## [Your assignment]
Could you rewrite the stretch from "Now, in Mexico, you" through "rattling of pots." in the chicken enchiladas story, putting "knife" in place of "cleaver"?

## [Selected text]
As I write this, I’m sitting in my favorite coffee shop in the world, Hotshots in Lake Arrowhead, CA. And believe me, I’ve been to my share around the world and all pale to this gem in the mountains of Southern California.

When my dish came I was reminded of another time I ordered chicken. I had been riding a 2nd Class bus for days after crossing the Guatemalan border into Mexico. I knew this was going to be an adventure when I saw the sign on the bus driver’s visor that read, “Jesucristo Mi Copiloto—Jesus Christ is my Copilot.” Above the inscription hung a collection of crucifixes and crosses and a picture of Christ ascending into the heavens.

As we wound through the first mountains that evening, I noticed the bus driver was turning his headlights off when passing on blind curves. He explained to me that this allowed him to see the lights of oncoming vehicles. He laughed when I suggested that another vehicle could be doing the same thing and pointed to the sign. I retired to the back of the bus with some Campesinos and shared my flask.

As the trip progressed, I contracted dysentery requiring the bus driver to make frequent stops. Ultimately, the patience of the driver and the passengers was at an end and I found myself in Vera Cruz recuperating. A kind lady hotelier and a local pharmacist eventually put me right, which is a story I shared previously, The Fear of Giving.

I knew I was on the mend when I had the overwhelming craving for fresh chicken enchiladas, Vera Cruz style. My hostess told me of a local restaurant in her neighborhood that made the best in the city. She laughed and assured me they would be really fresh.

I decided I was strong enough to walk and could use the evening air. As I made my way through the narrow streets it began to rain, slowing my progress. Finally, I saw the little place down an alley and quickened my pace to get out of the weather.

I was about halfway when a young man sprinted past me chased by a rotund policeman; huffing and puffing with his pistol drawn. I had just enough time to dodge into an alcove as he began firing. After several shots, he bent over trying to catch his breath. The young man disappeared into the mist. The policeman and I went to dinner.

Inside was so steamy that you couldn’t see out the windows. My newfound friend and I were the only customers, so took seats near the kitchen. The policeman validated that the enchiladas were the best in town. The waitress was a short, little firebrand that stood tapping her foot impatiently as she waited for our orders.

I asked her if the chicken was fresh before I ordered. She laughed, as though to a private joke and assured me I wouldn’t find fresher. Right after she entered the kitchen with our orders, a small boy darted through its swinging doors, passed us, disappearing outside. I quizzically looked at the policeman but he just shrugged assuring me all was normal. Of course, I took that with a grain-of-salt as this was the same man who minutes before had been shooting at someone out front.

Now, in Mexico, you wait for your meal. It takes time and nothing happens very quickly. But usually, it’s worth it. A dinner is a social event that should be savored. But this dinner was really taking a long time, longer than usual. Just as I was about to call the waitress over, the boy returned with a chicken under each arm and disappeared into the kitchen. Seconds later, we heard squawking and the chopping of a cleaver followed by silence; except for subdued laughter and the rattling of pots.

After about half-and-hour, we had the freshest and most savory chicken enchiladas I’ve ever tasted to this day. And I made a few lifelong friends that have enriched my world ever since, but, as I said before, that’s another story.

The road to the freshest chicken enchiladas you’ve ever tasted can be a long and unpredictable one, but, as in life, the rewards can be great.

## [Records supplied]
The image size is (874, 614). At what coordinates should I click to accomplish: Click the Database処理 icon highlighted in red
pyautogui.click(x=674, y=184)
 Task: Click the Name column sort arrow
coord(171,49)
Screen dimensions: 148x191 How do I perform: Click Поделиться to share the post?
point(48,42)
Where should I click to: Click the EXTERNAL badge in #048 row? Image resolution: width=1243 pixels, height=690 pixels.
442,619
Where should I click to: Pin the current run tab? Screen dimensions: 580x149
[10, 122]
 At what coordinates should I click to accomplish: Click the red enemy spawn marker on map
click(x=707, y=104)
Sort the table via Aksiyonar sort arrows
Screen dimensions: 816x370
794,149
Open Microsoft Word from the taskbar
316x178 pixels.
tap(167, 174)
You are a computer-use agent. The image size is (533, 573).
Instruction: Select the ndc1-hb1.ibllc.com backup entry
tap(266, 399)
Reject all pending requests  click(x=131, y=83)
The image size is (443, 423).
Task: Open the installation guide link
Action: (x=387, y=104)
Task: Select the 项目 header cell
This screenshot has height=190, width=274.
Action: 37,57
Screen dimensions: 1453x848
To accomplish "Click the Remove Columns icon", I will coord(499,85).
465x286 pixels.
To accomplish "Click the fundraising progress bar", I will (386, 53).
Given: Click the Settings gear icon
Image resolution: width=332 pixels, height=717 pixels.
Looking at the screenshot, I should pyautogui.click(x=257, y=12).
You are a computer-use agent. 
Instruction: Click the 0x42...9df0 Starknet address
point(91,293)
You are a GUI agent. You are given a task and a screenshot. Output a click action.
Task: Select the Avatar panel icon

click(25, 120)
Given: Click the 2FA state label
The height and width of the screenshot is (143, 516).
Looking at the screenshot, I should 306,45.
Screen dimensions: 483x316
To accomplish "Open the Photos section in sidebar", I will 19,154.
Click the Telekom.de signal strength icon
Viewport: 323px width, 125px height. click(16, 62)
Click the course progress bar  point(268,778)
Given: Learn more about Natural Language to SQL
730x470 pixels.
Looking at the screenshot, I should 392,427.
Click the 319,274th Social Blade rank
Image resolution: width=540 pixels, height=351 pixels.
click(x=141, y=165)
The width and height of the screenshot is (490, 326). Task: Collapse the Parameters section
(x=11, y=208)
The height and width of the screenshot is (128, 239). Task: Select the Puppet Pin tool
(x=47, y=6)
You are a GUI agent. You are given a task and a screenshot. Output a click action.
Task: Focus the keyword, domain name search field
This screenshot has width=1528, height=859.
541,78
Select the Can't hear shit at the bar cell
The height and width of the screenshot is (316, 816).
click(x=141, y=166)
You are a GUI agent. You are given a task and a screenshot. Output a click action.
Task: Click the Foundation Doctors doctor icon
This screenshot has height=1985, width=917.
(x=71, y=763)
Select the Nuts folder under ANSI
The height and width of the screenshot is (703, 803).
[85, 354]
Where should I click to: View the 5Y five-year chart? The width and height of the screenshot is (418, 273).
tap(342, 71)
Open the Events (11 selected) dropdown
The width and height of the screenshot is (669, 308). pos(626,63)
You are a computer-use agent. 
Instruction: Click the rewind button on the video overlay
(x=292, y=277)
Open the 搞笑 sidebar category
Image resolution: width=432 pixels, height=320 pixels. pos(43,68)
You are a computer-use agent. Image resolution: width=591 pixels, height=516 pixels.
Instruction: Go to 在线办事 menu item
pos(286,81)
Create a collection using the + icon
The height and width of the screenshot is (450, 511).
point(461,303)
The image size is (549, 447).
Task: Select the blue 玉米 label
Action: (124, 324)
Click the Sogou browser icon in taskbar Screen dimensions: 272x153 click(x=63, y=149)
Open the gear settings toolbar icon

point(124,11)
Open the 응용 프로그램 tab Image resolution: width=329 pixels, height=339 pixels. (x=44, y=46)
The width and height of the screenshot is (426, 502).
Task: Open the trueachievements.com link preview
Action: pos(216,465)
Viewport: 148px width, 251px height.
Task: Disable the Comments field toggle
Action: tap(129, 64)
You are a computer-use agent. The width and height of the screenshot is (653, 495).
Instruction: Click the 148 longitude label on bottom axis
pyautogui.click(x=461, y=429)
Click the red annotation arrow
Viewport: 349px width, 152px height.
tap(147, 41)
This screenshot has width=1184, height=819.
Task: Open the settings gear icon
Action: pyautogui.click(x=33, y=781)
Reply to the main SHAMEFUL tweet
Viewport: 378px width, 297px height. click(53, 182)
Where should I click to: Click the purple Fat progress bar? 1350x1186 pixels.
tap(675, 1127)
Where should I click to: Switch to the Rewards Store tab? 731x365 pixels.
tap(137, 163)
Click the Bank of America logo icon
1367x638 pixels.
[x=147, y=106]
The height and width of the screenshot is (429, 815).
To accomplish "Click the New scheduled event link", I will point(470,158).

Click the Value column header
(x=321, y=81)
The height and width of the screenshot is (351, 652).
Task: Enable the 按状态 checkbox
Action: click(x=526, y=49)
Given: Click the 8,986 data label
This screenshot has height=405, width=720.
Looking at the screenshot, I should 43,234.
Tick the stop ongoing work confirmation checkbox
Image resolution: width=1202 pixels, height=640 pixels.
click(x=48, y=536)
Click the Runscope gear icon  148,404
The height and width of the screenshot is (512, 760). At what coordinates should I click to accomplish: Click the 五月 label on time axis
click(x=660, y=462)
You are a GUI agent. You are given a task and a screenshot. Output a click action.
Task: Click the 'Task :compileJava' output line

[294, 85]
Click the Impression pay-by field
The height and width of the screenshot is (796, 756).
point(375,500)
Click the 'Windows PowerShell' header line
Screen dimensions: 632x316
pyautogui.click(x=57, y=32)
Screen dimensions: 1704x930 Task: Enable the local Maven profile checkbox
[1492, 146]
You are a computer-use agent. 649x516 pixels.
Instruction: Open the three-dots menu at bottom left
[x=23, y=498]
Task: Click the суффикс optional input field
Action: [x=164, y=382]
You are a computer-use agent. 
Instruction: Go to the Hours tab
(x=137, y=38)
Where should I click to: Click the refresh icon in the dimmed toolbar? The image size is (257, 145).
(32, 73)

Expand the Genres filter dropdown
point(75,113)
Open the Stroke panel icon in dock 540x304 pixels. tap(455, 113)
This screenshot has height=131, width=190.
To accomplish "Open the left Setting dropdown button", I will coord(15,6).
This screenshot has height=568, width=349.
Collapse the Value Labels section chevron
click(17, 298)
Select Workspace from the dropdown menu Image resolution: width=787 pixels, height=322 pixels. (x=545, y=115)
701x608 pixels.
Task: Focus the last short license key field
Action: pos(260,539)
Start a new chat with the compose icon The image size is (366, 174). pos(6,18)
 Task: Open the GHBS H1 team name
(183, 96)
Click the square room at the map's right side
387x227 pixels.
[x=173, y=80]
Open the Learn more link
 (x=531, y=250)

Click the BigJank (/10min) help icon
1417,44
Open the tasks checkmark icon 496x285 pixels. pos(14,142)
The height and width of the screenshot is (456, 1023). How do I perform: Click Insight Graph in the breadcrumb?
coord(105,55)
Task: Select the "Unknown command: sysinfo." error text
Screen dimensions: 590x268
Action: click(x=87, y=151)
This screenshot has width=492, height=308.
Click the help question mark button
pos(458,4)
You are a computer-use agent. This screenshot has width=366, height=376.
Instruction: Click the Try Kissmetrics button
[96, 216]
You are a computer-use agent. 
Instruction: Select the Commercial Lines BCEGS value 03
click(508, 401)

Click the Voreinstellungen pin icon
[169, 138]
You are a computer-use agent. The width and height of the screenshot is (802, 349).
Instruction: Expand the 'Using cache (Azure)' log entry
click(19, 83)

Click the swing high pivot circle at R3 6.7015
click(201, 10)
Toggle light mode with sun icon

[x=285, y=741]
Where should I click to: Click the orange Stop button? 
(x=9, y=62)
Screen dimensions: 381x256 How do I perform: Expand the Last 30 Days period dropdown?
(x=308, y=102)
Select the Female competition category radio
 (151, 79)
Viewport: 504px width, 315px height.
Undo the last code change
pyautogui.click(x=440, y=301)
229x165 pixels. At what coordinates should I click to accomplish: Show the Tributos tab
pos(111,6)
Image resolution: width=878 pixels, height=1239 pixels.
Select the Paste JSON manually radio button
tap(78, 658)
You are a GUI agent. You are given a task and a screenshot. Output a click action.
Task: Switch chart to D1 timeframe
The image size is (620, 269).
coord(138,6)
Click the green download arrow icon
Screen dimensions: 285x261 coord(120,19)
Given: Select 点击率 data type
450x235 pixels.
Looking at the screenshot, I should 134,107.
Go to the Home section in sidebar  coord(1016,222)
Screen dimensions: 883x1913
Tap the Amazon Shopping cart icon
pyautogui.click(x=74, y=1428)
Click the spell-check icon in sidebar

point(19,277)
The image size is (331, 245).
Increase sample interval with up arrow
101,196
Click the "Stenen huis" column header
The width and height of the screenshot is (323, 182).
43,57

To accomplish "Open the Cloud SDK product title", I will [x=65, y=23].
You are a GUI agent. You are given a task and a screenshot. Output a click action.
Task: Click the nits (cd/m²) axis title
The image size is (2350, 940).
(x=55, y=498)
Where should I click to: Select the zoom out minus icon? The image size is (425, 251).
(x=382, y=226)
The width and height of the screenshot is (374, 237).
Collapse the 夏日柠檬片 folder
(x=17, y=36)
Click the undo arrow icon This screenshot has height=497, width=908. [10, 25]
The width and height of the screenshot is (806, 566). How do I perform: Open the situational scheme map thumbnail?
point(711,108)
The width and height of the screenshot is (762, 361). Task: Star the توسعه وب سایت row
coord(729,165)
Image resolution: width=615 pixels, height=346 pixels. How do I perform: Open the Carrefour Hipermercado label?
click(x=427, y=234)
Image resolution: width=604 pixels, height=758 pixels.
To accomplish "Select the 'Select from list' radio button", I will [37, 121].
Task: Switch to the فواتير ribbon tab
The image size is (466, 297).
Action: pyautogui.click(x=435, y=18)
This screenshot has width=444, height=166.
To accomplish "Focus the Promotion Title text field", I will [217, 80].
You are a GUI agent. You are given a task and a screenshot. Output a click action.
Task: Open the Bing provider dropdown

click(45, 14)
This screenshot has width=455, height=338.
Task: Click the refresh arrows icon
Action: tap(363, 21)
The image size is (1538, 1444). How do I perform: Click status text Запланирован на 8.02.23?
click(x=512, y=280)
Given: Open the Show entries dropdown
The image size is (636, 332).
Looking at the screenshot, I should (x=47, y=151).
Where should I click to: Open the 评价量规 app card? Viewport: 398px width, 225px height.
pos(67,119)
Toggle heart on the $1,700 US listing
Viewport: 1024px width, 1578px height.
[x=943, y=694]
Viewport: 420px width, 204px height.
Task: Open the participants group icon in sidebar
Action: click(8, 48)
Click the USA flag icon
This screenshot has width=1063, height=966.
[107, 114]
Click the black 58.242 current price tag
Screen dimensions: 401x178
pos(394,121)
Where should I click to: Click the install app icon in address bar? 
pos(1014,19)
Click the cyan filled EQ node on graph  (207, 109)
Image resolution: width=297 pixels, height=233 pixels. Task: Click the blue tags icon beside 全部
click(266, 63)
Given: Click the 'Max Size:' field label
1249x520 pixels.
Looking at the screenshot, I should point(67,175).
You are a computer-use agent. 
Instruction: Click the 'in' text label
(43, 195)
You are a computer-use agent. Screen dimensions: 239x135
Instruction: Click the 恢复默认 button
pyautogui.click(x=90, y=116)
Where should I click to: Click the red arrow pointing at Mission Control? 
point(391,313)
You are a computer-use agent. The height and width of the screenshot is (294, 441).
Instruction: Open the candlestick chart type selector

## [Answer space]
Now, in Mexico, you wait for your meal. It takes time and nothing happens very quickly. But usually, it’s worth it. A dinner is a social event that should be savored. But this dinner was really taking a long time, longer than usual. Just as I was about to call the waitress over, the boy returned with a chicken under each arm and disappeared into the kitchen. Seconds later, we heard squawking and the chopping of a knife followed by silence; except for subdued laughter and the rattling of pots.